Definition: What Does Historical Data Mean?

Historical data is information about what has already happened—bookings, prices, occupancy, reviews, and operations—captured over time and organized so you can spot patterns. In vacation rentals and hotels, it’s the foundation for forecasting demand, setting rates, and improving the guest experience.

Used well, historical data turns experience into evidence. It reveals seasonal lift, event weeks that move the needle, typical booking windows, and the price points that convert—so your decisions aren’t guesses, they’re grounded.

Why Historical Data Matters

  • Pricing & forecasting: Inform dynamic pricing with proven seasonality, booking windows, and pace.
  • Performance tracking: Trend occupancy, ADR, and RevPAR to measure growth and identify soft spots.
  • Guest experience: Mine reviews and service tickets to prioritize fixes that drive ratings and repeat stays.
  • Marketing ROI: Compare past campaign lift by channel, dates, and audience to refine spend.

What to Capture (and How to Structure It)

  • Reservation-level: stay dates, book date, lead time, channel, rate paid, fees retained, cancellations/refunds, party size.
  • Nightly calendar: priced rate, availability status, min-stay rules, booked/unbooked flag.
  • Operational: turn time, maintenance events, incident types, out-of-service nights.
  • Reputation: review scores, topics/keywords, response times.
  • Context: local events, school breaks, weather anomalies, renovations/closures.

Best Practices for Clean, Usable History

  • Pick a system of record: Keep your PMS as the source; use a channel manager for distribution, not storage.
  • Standardize grains: Reservation-level for revenue analysis; nightly time series for calendar and pricing work.
  • Document anomalies: Tag closures, major events, and policy shifts so models don’t mislearn.
  • Reconcile quarterly: Match PMS totals to bank deposits and OTA statements; fix gaps and duplicates.
  • Respect privacy: Aggregate metrics; avoid storing unnecessary guest PII.
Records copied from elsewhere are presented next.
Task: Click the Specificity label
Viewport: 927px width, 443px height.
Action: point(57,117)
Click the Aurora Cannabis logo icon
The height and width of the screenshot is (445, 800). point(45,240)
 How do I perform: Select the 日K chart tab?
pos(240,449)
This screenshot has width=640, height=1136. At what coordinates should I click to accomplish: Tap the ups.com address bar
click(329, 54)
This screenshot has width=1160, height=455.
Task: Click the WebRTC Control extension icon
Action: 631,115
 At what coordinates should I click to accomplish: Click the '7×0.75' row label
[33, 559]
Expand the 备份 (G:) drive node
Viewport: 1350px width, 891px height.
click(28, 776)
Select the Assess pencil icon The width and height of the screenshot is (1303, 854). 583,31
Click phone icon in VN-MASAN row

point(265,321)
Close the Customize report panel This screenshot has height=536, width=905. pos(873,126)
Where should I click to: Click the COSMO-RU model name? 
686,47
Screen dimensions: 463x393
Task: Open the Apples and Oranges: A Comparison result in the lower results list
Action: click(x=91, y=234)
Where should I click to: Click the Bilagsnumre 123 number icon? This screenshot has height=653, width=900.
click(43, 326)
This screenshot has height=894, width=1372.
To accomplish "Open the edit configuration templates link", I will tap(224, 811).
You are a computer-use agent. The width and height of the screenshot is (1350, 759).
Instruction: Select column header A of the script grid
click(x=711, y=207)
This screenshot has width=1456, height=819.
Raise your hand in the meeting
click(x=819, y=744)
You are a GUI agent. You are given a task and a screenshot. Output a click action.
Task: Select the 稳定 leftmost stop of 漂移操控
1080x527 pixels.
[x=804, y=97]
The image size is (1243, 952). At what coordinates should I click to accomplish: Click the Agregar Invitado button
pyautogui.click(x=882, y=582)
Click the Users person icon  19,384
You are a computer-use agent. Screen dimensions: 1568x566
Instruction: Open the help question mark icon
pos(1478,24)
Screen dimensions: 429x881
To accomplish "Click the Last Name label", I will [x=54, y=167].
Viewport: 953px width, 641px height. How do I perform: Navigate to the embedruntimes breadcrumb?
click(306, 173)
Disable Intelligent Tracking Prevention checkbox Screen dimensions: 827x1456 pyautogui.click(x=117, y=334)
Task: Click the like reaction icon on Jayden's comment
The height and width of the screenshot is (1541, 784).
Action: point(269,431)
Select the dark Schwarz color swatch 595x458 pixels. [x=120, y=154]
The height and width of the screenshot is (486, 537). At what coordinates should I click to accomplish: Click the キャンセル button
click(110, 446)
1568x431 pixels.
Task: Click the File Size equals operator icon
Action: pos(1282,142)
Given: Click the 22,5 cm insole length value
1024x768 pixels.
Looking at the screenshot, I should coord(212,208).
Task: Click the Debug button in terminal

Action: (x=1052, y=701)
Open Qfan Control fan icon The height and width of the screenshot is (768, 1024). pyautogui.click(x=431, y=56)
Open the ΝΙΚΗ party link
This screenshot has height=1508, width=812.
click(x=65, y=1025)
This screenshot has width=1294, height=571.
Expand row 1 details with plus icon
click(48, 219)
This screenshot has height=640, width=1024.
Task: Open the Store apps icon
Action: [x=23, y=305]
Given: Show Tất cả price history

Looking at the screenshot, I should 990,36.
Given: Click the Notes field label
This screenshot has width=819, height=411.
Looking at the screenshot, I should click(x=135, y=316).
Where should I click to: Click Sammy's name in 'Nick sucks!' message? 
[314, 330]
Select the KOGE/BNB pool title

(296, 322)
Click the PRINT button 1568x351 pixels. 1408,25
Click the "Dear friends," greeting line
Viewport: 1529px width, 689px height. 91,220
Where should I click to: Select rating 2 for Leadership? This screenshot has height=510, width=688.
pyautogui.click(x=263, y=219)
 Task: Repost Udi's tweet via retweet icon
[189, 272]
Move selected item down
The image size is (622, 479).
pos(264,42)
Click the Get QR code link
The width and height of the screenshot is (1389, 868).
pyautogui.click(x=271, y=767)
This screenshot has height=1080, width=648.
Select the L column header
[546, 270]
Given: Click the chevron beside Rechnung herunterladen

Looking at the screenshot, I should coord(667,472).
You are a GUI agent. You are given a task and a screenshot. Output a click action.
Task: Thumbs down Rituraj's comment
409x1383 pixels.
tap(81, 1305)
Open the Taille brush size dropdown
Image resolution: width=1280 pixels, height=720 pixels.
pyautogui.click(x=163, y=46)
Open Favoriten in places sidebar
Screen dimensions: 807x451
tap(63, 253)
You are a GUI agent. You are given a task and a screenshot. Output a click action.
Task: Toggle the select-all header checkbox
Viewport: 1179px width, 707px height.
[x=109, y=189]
How Historical Data Is Used in Practice

Teams pair “what happened” with “what’s coming.” Yesterday’s patterns (seasonality, conversion at price points, typical lead times) meet today’s signals (on-the-books pace, search interest) to set rates, rules, and promos—property by property and week by week.

Examples

  • Seasonal occupancy: Two years of summer weeks consistently hit 92%+; rate floors increase 8% and a 3-night minimum applies for July.
  • Booking curve: The booking curve shows most July stays book 45–70 days out; spring promos shift to earlier lead times.
  • Amenity impact: Review history shows strong mentions of dock access; add kayak bundles and track conversion lift year over year.

Related Terms

Frequently Asked Questions

What’s the minimum viable data set to start?

At least 12 months of reservation-level data (stay dates, book dates, rate, channel) plus nightly rate and availability history. More depth improves accuracy, but clean beats big.

How do I handle missing or messy data?

Fill small gaps with logical defaults (e.g., inferred min-stay); for larger gaps, exclude from modeling. Keep a changelog so you remember why adjustments were made.

Can I rely on OTA dashboards alone?

Use them for quick looks, but maintain your own consolidated history in the PMS or data sheet for consistency across channels and years.

How often should I refresh my analysis?

Monthly for long-range trends; weekly in peak seasons. Trigger ad-hoc reviews when on-the-books pace deviates materially from last year.

Which KPIs benefit most from historical context?

Occupancy, ADR, RevPAR, cancellation rate, channel mix, lead time, and conversion at key price points.